Both Autocar and Motoring Research describe a machine built on the Renault 4 EV platform — the same dual-motor, four-wheel-drive setup that appeared in the earlier 4 Savane show car — now wrapped in something considerably less interested in being taken seriously. The doors have been replaced by blade-like panels that stop short of the B-pillar. The roof is gone. Bucket seats, grab handles along the door openings, a freestanding center console. It is, by any reasonable measure, a beach buggy that happens to be electric.

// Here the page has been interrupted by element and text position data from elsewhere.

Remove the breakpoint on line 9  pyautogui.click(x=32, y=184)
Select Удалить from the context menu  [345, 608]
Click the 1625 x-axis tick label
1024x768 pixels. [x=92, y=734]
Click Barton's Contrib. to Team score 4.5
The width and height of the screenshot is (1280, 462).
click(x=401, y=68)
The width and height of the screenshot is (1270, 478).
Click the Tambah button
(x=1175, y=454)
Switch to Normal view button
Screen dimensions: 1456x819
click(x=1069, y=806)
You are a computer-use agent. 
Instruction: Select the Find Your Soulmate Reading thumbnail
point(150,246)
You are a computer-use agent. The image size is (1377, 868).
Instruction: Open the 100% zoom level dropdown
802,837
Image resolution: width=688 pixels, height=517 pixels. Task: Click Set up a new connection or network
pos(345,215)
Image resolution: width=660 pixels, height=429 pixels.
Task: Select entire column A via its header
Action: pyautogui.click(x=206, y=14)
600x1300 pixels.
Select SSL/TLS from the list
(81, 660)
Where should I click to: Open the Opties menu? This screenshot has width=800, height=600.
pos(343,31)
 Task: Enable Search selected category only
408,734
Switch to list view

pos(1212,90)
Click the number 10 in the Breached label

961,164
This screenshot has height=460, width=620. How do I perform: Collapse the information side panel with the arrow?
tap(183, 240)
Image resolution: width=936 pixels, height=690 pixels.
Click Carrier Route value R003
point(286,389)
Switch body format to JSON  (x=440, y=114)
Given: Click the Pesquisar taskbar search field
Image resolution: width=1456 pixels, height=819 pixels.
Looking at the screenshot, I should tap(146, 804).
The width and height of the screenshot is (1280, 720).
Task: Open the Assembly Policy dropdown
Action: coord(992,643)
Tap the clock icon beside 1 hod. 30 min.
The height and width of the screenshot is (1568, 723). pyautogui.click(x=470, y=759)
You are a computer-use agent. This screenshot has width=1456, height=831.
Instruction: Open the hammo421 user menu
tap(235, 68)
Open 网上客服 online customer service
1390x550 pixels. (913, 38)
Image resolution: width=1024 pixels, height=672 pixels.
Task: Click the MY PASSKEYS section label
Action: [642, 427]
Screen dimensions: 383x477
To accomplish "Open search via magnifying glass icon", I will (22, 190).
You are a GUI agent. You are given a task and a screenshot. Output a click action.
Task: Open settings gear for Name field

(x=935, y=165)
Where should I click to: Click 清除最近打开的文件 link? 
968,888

Autocar traces the inspiration back to the original JP4, an open-sided variant of the classic Renault 4 that Motoring Research describes as comparable to the Mini Moke — a French beachcomber from the 1980s, wind in your hair, sand in the footwells, not a care about aerodynamic efficiency.
The Joke That Isn't
For a while, electric car fun was a very specific kind of fun. Brutal straight-line acceleration. Silence that somehow felt muscular. The fun of watching someone's expression at a stoplight. It was serious fun. Purposeful fun. Fun that still wanted you to respect it.
The JP4x4 is not that. It's something closer to the original promise of small, nimble, open machines — the idea that a car could be an accessory to a good afternoon rather than the point of one. What's interesting is that Renault chose to make this argument on an EV platform rather than despite it. The electric powertrain isn't the story they're telling you to notice. The missing doors are.
That's a shift. Not a revolution — concepts have been doing this kind of thing forever — but a shift in where the confidence sits. The EV underpinnings are assumed. The fun is the headline.
What Roland-Garros Has to Do With It
The venue choice is doing work here. A French Open debut puts the JP4x4 in front of a crowd that isn't at a motor show, isn't predisposed to read press releases, and is probably thinking about clay courts and strawberries. Motoring Research notes the concept is set to debut on Renault's stand there — which means Renault wants this thing seen by people who might actually want to drive something like it, not just people who cover the industry.
That's a lifestyle play, and Motoring Research calls it exactly that — "maximum lifestyle." You can argue about whether that phrase is praise or a mild warning. I'd say it depends entirely on whether the thing is any good.
From what both sources describe, the JP4x4 looks like it might be. The proportions are right for what it's trying to be. The grab handles suggest Renault actually thought about what it feels like to climb in from a beach rather than a parking garage. The freestanding console implies an interior designed around movement and openness rather than retrofitted to accommodate the missing roof.
Whether it ever reaches production is a different question. Concepts like this tend to exist in the space between what a brand is and what it wishes people thought it was. But sometimes the concept tells you something true — that the engineers had the platform, the designers had the nerve, and somebody in a meeting said yes.
Renault cut the doors off. The rest is just details.